It’s becoming existential. First the Tory MPs began to wonder if there was any point to them being in Westminster. Sure, the title impresses some people and gets them one or two freebies, but those minor thrills soon start to pall as reality kicks in. Just drifting in the liminal spaces. Out of power. Out of control. And next to nothing to look forward to. They are less popular than Reform and in any case the next election is at least four years away. Days, weeks, months and years of nothingness lie ahead.
Now Conservatives are starting to have the same thoughts about Kemi Badenoch. At first they believed she was an exciting breath of fresh air. Someone ready to get stuck into any culture war.
But within a few months the excitement has worn off. KemiKaze is just the latest in a long line of disappointments. She’s not the Messiah. Just a hollow woman whom they can barely manage to look in the eye. Their cheers for her are just a muted, half-arsed Pavlovian response. We’re here because we’re here because we’re here.
The guilt works both ways. Because deep down Badenoch is also a disappointment to herself. She should never have allowed herself to be seduced into believing she could make a difference. If it’s any consolation, it’s a misjudgement all wannabe party leaders invariably make. Overweening ego and ambition before hubris. Now she has to find a way of living with herself. Of managing her party’s expectations. And her own.

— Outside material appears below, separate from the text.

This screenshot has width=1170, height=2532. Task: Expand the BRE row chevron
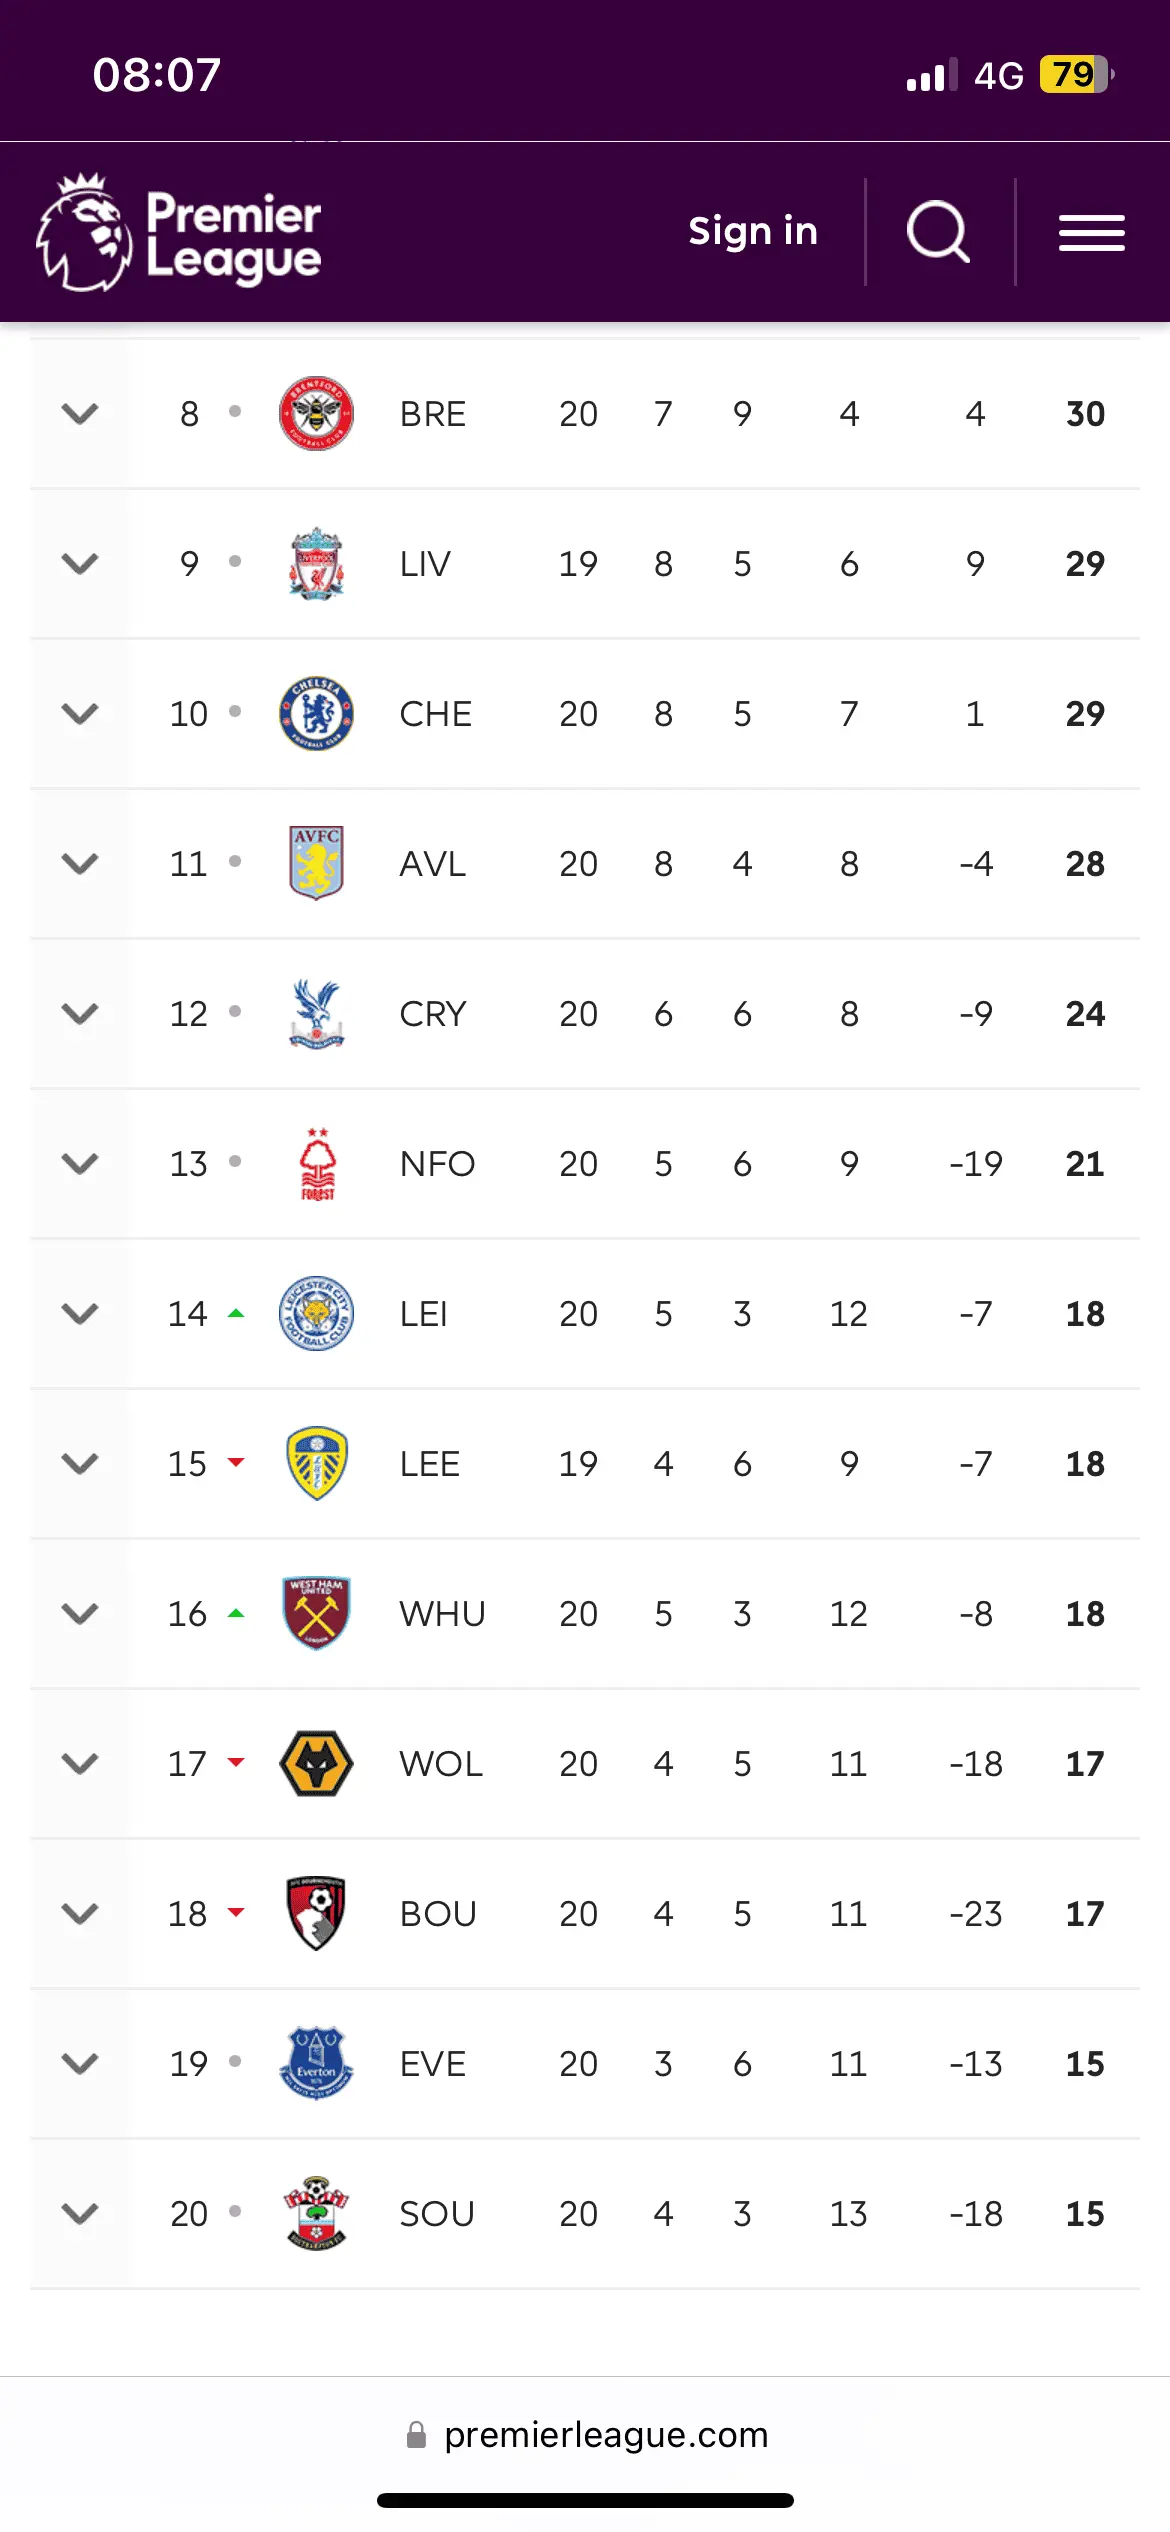80,414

Put bluntly, KemiKaze needs to do something and quick. Each week of underperformance only adds to hers and the party’s unease. But we’re in to a vicious circle. Because she’s bright enough to realise that nothing she can say or do will make a difference. Partly because she’s just not that good at this stuff. Partly because almost certainly no one could.

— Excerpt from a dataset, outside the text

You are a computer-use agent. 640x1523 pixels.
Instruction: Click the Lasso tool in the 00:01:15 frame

Too proud to even make an effort. She could sit down for hours in preparation for her one televised match-up of the week, but she can’t even be bothered to do that. Instead she channels her inner Beckett. Try Again. Fail Again. Fail Better. She knows she’s unlikely to last to the next election.
If there was one PMQs when KemiKaze was going to rise from the ashes – to take one last power drive – then surely it was to be this Wednesday. Business confidence low, interest rates at record highs and Labour’s self-inflicted wound of its anti-corruption minister being forced to resign. Hell, which of us hasn’t been handed somewhere to live with no questions asked?

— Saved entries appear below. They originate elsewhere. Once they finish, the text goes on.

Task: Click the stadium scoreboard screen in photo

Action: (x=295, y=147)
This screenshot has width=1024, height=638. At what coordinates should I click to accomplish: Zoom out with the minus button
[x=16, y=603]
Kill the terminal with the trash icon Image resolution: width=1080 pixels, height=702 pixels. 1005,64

Things don’t get much sweeter for an opposition leader. Kemi could hardly have written a better script for herself. Only she blew it.Right from the start her heart wasn’t in it. Then who could blame her. Just look at the state of her shadow cabinet. The idiot’s idiot Chris Philp in his union jack socks. Mel Stride, the man who will never be chancellor. Priti Patel. A joke. These were not serious politicians.
Last week KemiKaze had used all six questions on child grooming gangs. That hadn’t worked out so well. So this time she went scattergun. Something must land. Surely. She began with an attack on the government’s handling of the economy. It didn’t help that she had to qualify her question with the caveat that she knew the Tories had wrecked the economy and that global pressures had hit all countries. But apart from that …
Predictably Keir Starmer batted this away. Tough decisions. £22bn blackhole. He’s come to enjoy his outings at PMQs. Most prime ministers dread them, but he’ll make an exception when up against Badenoch. It was like she just wanted to get the whole thing over and done with as soon as possible. She knows that she hasn’t got a record to defend. Has yet to earn the right to be given a fair hearing.